EXERCISE OBJECTIVE: The data below holds a line containing "Viewport: 953px width, 463px" and a line containing "Given: Select the"; please quote exactly those two lines and every line between them, and nothing else.

INPUT DATA:

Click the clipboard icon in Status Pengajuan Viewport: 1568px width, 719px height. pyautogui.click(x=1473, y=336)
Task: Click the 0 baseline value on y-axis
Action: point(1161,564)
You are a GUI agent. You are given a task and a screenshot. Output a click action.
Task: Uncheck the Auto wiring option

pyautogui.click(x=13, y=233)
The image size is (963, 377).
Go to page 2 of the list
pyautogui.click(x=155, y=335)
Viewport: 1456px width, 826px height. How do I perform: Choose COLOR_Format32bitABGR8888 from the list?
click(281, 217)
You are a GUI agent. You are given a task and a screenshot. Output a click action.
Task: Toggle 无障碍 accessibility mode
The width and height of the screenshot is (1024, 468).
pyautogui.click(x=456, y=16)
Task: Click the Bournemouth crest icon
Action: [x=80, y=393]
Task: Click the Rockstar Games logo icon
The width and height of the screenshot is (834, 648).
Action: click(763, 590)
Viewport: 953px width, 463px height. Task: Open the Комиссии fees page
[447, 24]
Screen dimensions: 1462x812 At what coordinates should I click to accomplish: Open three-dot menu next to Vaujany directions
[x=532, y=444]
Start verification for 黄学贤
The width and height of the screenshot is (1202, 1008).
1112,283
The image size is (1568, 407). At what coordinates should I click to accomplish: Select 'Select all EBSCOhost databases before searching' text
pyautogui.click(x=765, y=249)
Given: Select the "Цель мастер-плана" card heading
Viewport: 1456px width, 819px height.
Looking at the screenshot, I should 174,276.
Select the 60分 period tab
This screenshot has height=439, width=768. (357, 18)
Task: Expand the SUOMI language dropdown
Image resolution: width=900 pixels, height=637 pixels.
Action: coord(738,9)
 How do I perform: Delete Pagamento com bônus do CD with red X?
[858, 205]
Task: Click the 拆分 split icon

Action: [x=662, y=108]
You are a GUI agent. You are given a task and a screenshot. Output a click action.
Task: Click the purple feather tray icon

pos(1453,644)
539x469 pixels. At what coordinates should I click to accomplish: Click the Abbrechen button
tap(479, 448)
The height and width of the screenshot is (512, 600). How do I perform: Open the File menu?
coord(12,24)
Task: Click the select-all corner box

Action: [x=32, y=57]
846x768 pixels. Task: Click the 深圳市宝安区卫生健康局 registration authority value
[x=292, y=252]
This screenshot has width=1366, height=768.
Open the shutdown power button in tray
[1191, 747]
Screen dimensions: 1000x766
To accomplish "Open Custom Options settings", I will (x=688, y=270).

WRITTEN RESPONSE:
Viewport: 953px width, 463px height. Task: Open the Комиссии fees page
[447, 24]
Screen dimensions: 1462x812 At what coordinates should I click to accomplish: Open three-dot menu next to Vaujany directions
[x=532, y=444]
Start verification for 黄学贤
The width and height of the screenshot is (1202, 1008).
1112,283
The image size is (1568, 407). At what coordinates should I click to accomplish: Select 'Select all EBSCOhost databases before searching' text
pyautogui.click(x=765, y=249)
Given: Select the "Цель мастер-плана" card heading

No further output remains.